Our climate is worsening at a rate far faster than predicted. We all need to take immediate and drastic action to protect what we love, including our land, and all that depends on her. So much of what we rely on in Aotearoa is based on our magnificent natural assets including tourism and food production. Air New Zealand has a significant role to play in transitioning our economy to a lower carbon future and flying with SAF is a key part of this transition, Kiri Hannifin said.

The airline, along with Government officials, evaluated proposals from multiple international SAF producers to understand what technologies are available globally and how these could be transposed into the New Zealand context.

Moving into phase two, the working group is progressing with two proposals:

  • One with LanzaJet Inc., a subsidiary of carbon capture and transformation (CCT) company LanzaTech Global, Inc., in partnership with Z Energy Ltd, that will investigate the use of forestry residues as the feedstock and consider landfill waste as a supplementary feedstock;
  • One with Fulcrum BioEnergy Inc., in partnership with Air bp, will investigate the use of non-recyclables and other wastes that go into landfill as feedstock.

The next phase will further evaluate the technical, economic, supply chain, and environmental feasibility of establishing and operating a SAF production facility in New Zealand.

The second stage of the SAF feasibility work will continue until early 2024.

Globally, SAF is in very high demand but limited supply.
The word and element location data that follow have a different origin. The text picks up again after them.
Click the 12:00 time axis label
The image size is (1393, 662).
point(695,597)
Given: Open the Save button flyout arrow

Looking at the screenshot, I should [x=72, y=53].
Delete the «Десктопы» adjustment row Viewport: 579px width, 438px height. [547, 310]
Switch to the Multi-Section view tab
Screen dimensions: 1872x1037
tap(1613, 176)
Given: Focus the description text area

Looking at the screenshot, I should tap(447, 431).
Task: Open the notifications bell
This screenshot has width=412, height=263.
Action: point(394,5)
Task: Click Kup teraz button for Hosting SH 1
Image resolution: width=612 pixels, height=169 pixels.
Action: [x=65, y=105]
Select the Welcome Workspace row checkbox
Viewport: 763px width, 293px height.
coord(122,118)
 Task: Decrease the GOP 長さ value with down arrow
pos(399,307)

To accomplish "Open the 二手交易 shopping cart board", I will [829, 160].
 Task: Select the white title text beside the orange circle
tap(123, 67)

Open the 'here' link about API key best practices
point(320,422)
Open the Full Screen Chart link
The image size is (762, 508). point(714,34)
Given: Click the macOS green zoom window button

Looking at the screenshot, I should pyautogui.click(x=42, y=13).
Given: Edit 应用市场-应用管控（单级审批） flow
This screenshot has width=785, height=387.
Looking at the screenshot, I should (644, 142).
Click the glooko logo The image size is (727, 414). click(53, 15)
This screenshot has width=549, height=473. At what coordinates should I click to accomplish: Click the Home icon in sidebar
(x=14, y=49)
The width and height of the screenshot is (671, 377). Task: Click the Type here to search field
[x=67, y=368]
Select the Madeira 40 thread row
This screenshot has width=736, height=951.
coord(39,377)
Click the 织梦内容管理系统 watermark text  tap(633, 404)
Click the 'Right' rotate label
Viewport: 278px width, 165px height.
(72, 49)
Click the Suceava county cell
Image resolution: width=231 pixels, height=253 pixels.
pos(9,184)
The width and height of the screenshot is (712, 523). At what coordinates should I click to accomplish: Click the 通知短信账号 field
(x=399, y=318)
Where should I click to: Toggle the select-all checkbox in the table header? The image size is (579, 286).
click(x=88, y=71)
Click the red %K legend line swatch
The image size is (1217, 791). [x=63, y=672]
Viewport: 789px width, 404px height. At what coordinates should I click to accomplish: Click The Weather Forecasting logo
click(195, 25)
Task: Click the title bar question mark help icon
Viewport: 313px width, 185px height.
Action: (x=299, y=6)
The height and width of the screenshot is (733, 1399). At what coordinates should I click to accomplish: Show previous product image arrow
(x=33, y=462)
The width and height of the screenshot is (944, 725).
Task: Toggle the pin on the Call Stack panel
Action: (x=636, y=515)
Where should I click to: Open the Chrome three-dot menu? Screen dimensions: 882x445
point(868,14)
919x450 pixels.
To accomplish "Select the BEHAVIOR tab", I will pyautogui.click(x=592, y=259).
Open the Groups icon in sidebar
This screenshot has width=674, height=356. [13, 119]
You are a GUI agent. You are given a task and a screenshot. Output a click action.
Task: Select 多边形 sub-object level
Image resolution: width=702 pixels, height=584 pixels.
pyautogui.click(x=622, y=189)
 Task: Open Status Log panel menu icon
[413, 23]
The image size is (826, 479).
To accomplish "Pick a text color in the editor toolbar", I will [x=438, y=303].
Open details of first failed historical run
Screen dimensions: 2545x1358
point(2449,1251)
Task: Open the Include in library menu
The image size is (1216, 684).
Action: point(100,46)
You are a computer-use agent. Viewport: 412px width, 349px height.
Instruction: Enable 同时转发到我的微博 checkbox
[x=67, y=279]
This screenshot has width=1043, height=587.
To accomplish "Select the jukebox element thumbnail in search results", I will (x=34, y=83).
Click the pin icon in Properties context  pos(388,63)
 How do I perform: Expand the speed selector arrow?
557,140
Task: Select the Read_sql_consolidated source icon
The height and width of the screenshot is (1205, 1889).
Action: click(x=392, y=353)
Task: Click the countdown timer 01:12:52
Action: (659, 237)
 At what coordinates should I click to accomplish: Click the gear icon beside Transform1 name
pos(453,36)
Commercially producing SAF in New Zealand would not only help lower the country’s emissions while creating jobs, regional economic development, and Māori and Iwi investment opportunities, but also provide energy security and energy independence which is something New Zealand doesn’t have said Kiri Hannifin.

Utilize forestry residues

According to LanzaJet, its study will explore the use of domestic New Zealand waste products to produce SAF, primarily focusing on forestry residues.

LanzaTech will transform the waste raw materials into low-carbon ethanol through its commercially deployed gas fermentation technology, and LanzaJet will convert ethanol into SAF with its proven and scaled-up Alcohol-to-Jet (AtJ) technology.

A sustainable fuels industry enables countries to gain energy independence with domestic production of fuels alongside infrastructure and economic development while having a positive benefit on climate change – and that’s what we’re looking to enable in New Zealand. We are eager to begin working with Air New Zealand and the New Zealand Ministry for Business, Innovation, and Employment to demonstrate the feasibility of SAF production in New Zealand, said Jimmy Samartzis, Founding CEO of LanzaJet.

LanzaTech, which was founded in Auckland, New Zealand, will be responsible for conducting a supply chain risk assessment while also evaluating the potential for using domestic waste to produce ethanol through gasification.

We must accelerate the deployment of SAF facilities globally to create new jobs and deliver much-needed volumes of sustainable fuels to a sector that has limited options today. We appreciate the leadership shown by Air New Zealand and the New Zealand government in enabling a future where domestic wastes and residues can be meaningfully repurposed, enabling energy security and regional growth opportunities, said Dr Jennifer Holmgren, CEO of LanzaTech.

As announced, LanzaTech and Lanzajet have partnered with Z Energy, a wholly owned subsidiary of Ampol Group and New Zealand’s largest fuel retailer, to support the study’s second stage by evaluating the end-to-end supply chain, including feedstock options and the economic impact on the regions.

While there is no silver bullet in this energy transition, it’s clear SAF will play a critical role in reducing the aviation sector’s emissions. Z is looking forward to being a valuable partner alongside LanzaJet and LanzaTech by leveraging its local supply chain expertise, its previous experience supplying biofuels to customers including Air New Zealand, and the expertise of the wider Ampol Group, said Lindis Jones, CEO of Z Energy.